COLUMBIA, S.C. — Just like the 12 other elections this century, it was a good night for Republicans in South Carolina.
The GOP continues to gain seats almost 25 years after taking control of nearly the entire state government. On Tuesday, they did not lose a single incumbent and likely added four Senate seats to have a 34-12 advantage in the chamber. Democrats had a 14-seat lead back in 1992.
It's the first time Republicans will have a two-thirds supermajority in the Senate, which assures they can end filibusters with ease. In the House, Republicans held firm with 87 seats in a 124-member chamber with two vacancies. The combination means Republicans can put constitutional amendment on ballots without a single Democratic vote.
The Associated Press has not declared a winner in two of the seats Republicans said they flipped because they have margins under the 1% of the vote that triggers a mandatory recount, including one race with a 32-vote margin in unofficial totals and provisional ballots left to argue over and count. But with modern voting machines, recounts almost never change a result in South Carolina.
''South Carolina sent us 34 Republican senators. We owe it to them to use them,'' Republican Senate Majority Leader Shane Massey said Wednesday.

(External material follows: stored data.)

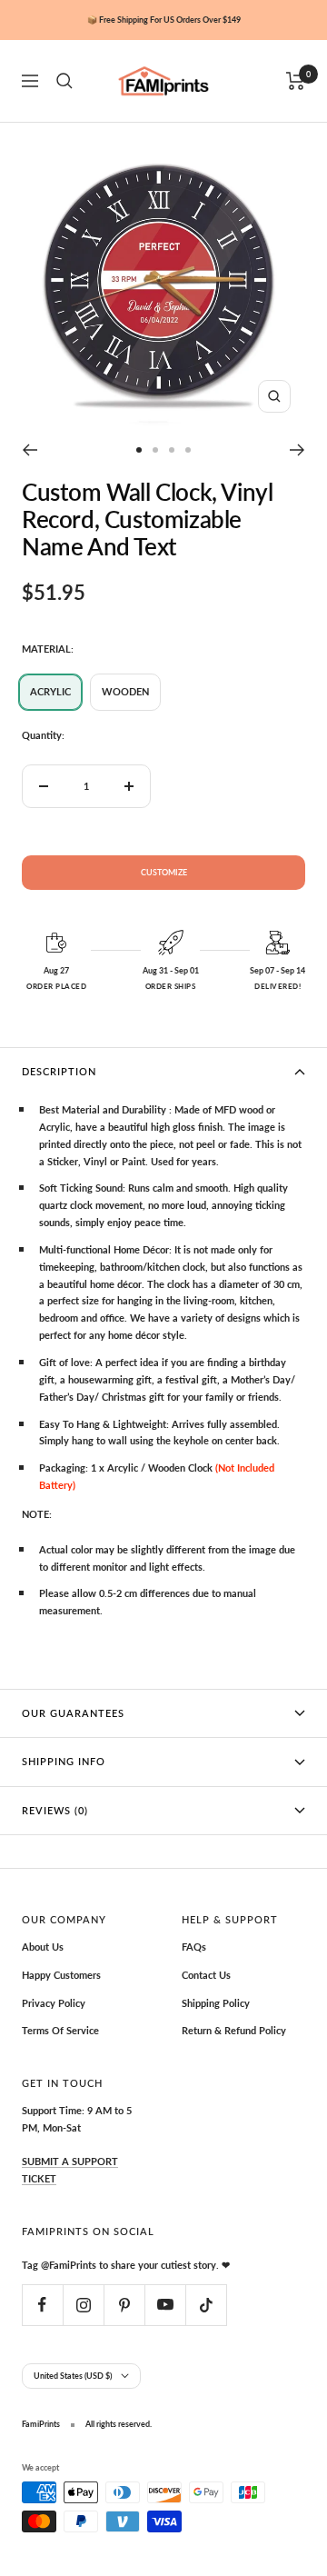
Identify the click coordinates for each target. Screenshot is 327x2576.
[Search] (64, 81)
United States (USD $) (73, 2376)
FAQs (194, 1946)
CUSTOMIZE (164, 872)
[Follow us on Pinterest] (124, 2304)
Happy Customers (61, 1975)
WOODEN (125, 691)
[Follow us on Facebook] (42, 2304)
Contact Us (206, 1975)
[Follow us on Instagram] (83, 2304)
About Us (43, 1946)
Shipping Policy (216, 2003)
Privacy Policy (53, 2003)
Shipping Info (63, 1761)
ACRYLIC (50, 691)
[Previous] (29, 450)
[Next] (297, 450)
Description (59, 1071)
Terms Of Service (60, 2030)
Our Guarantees (73, 1713)
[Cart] (295, 81)
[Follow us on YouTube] (164, 2304)
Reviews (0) (55, 1810)
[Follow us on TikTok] (205, 2304)
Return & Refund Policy (234, 2030)
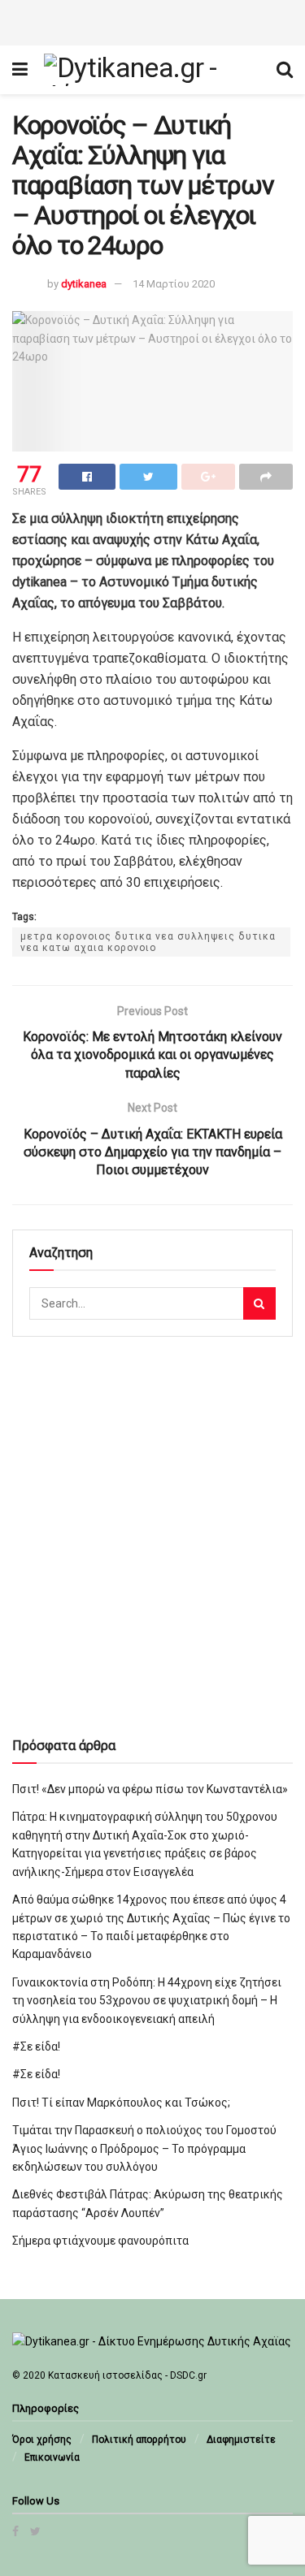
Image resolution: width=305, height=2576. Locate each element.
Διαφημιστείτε (241, 2439)
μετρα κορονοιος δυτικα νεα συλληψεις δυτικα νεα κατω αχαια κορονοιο (148, 942)
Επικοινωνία (52, 2457)
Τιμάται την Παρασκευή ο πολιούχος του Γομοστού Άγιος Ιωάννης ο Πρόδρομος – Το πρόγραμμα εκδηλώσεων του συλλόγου (144, 2148)
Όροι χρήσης (42, 2439)
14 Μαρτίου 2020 (174, 284)
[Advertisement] (153, 20)
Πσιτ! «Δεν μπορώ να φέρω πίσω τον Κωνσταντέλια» (150, 1789)
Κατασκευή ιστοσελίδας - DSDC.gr (127, 2375)
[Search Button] (259, 1303)
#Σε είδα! (36, 2046)
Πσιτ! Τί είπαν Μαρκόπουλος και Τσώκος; (121, 2102)
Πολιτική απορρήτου (139, 2439)
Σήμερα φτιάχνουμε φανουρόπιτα (100, 2240)
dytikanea (84, 284)
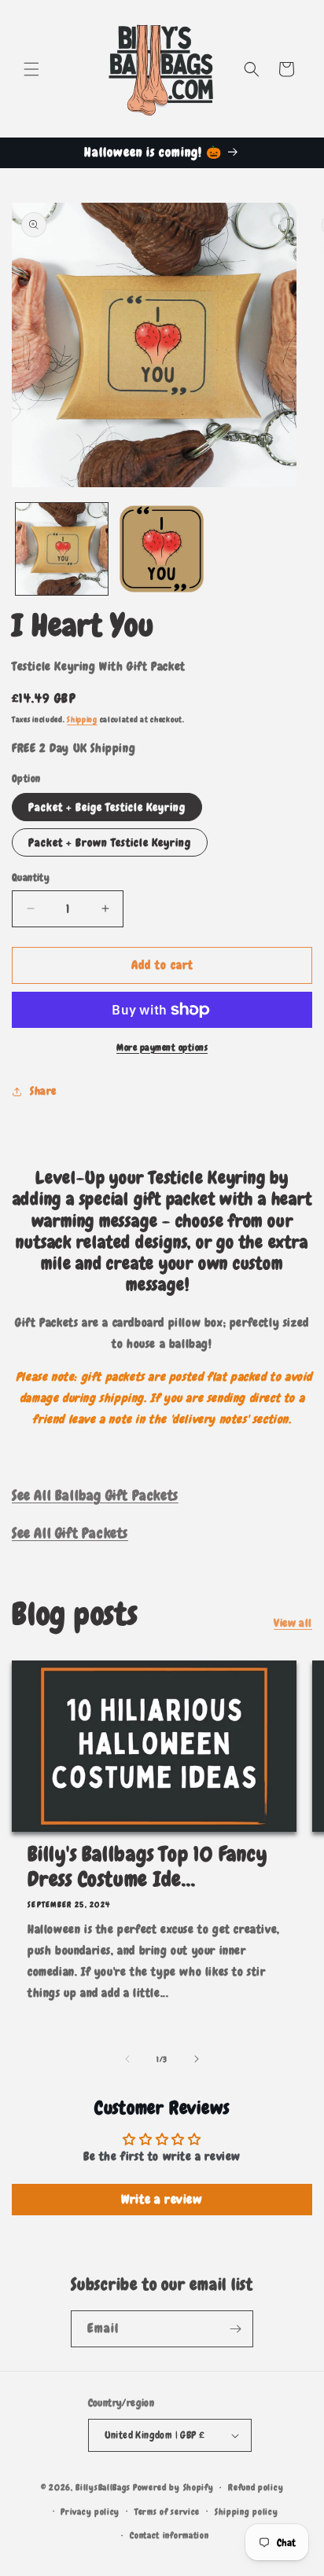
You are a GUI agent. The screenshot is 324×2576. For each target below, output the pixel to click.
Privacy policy (90, 2511)
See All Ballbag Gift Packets (95, 1495)
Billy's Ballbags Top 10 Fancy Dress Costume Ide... (147, 1867)
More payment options (162, 1047)
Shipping (82, 719)
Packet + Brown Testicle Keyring (109, 842)
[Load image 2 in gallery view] (162, 549)
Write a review (161, 2199)
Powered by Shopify (173, 2487)
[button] (31, 69)
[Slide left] (127, 2059)
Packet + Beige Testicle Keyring (107, 807)
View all (293, 1623)
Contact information (169, 2535)
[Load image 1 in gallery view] (62, 549)
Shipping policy (246, 2511)
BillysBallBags (103, 2487)
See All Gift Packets (70, 1533)
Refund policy (255, 2487)
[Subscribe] (235, 2328)
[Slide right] (196, 2059)
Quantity (31, 877)
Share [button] (43, 1091)
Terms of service (167, 2511)
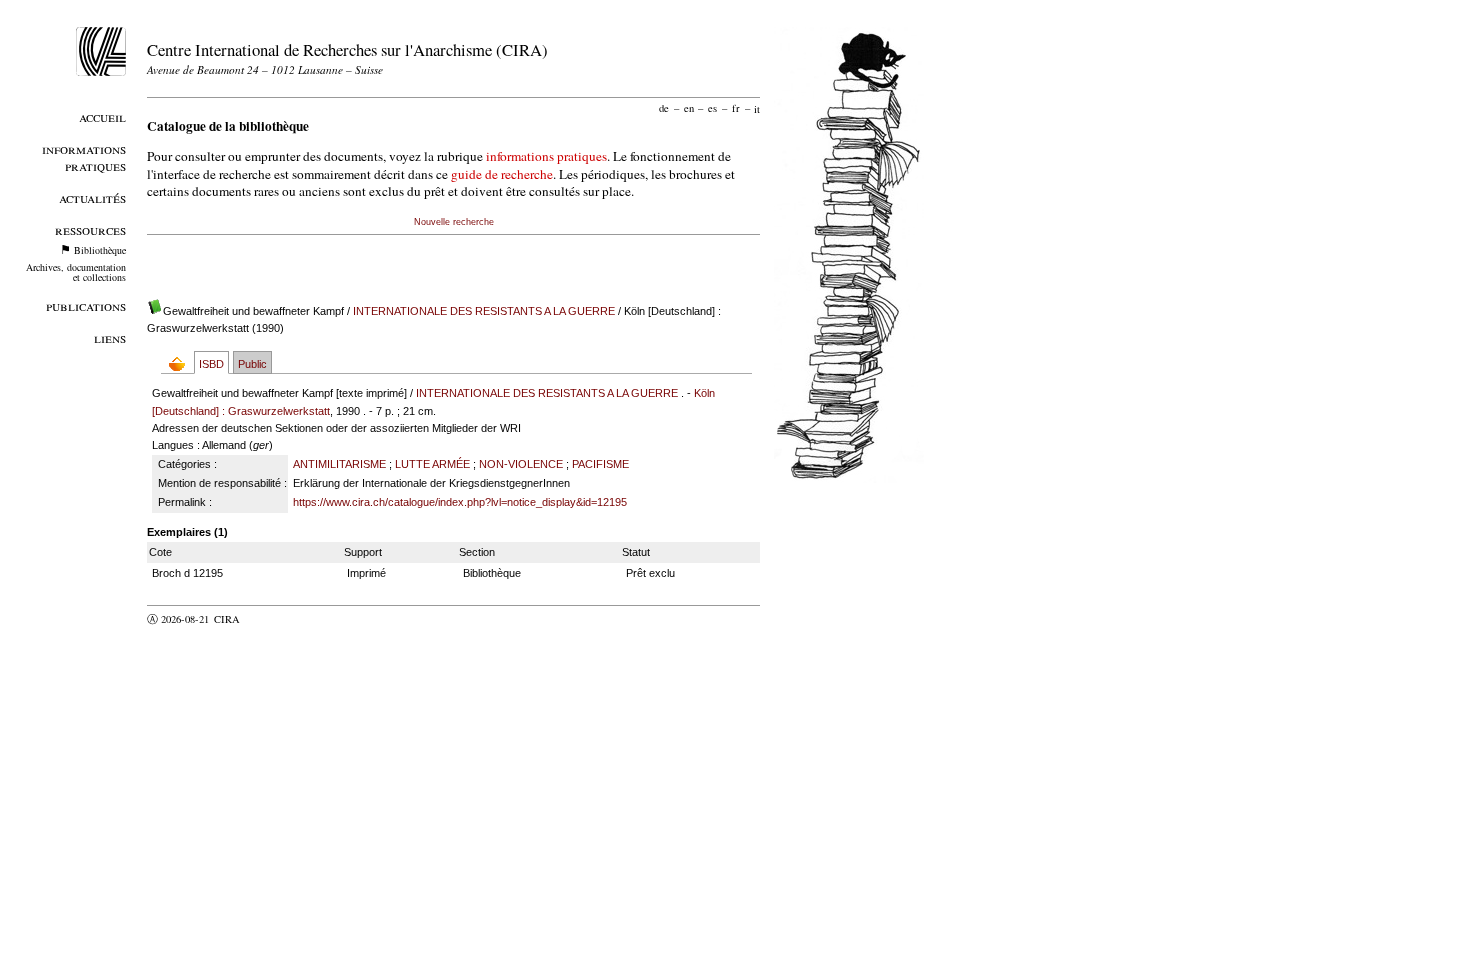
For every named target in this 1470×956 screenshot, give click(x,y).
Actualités (92, 197)
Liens (110, 337)
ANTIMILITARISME (339, 464)
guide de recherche (502, 174)
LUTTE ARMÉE (432, 464)
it (757, 108)
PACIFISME (600, 464)
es (712, 108)
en (689, 108)
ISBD (211, 364)
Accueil (102, 116)
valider (266, 619)
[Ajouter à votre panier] (181, 363)
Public (252, 364)
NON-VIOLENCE (521, 464)
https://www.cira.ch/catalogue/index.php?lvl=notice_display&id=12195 (460, 502)
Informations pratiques (84, 157)
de (664, 108)
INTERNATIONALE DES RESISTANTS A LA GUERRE (484, 311)
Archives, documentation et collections (76, 272)
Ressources (90, 229)
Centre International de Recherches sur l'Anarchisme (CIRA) (347, 49)
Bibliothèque (100, 250)
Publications (86, 305)
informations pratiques (546, 156)
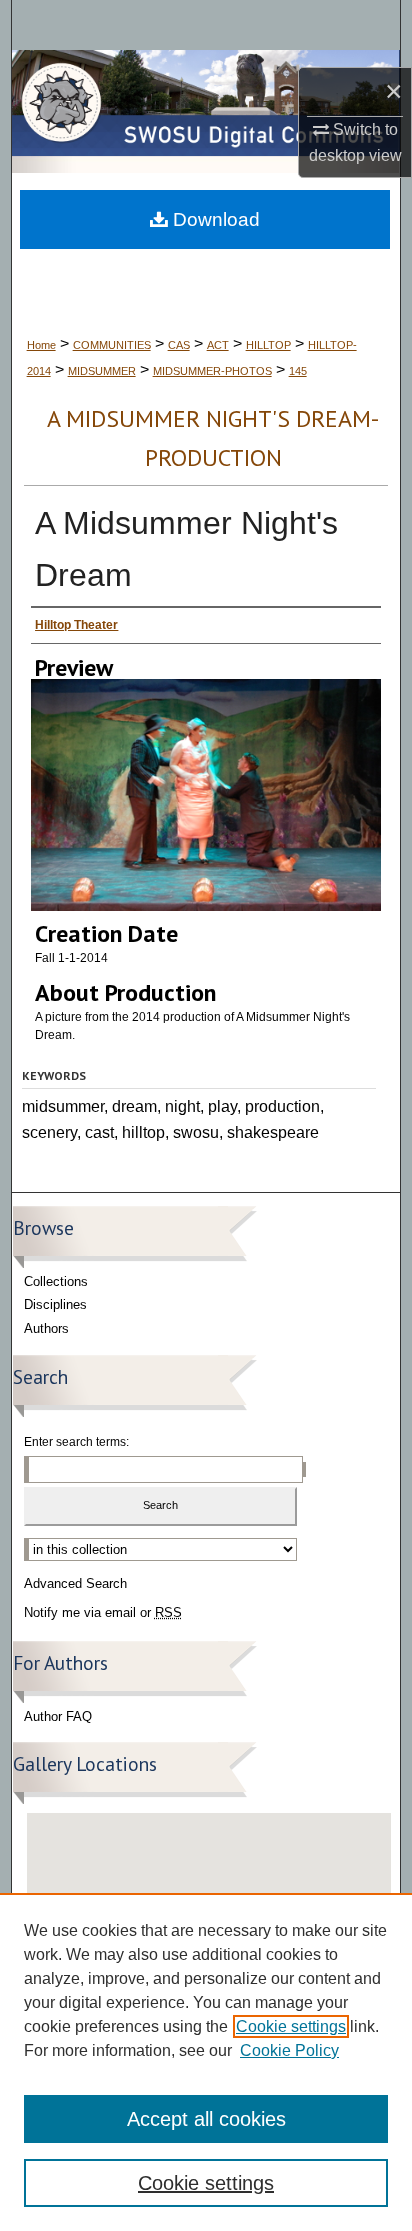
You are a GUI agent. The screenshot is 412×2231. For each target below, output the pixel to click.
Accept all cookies (206, 2119)
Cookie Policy (289, 2050)
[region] (206, 2062)
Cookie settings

Exactly what that means will have to wait until he gathers the 34 members for a caucus meeting later this month, Massey said. More loosening of gun laws is a long-desired conservative goal, and for some another is a total ban on abortion instead of the state's current law making abortions illegal after cardiac activity is detected about six weeks into a pregnancy.
''Life is a personal issue. Like many things, I'm going to have to find out where my new members are,'' Massey said.
And there are a lot of them. In an institution where senators often stay for decades, there will be 13 new members in 2025. Nine of them are Republicans.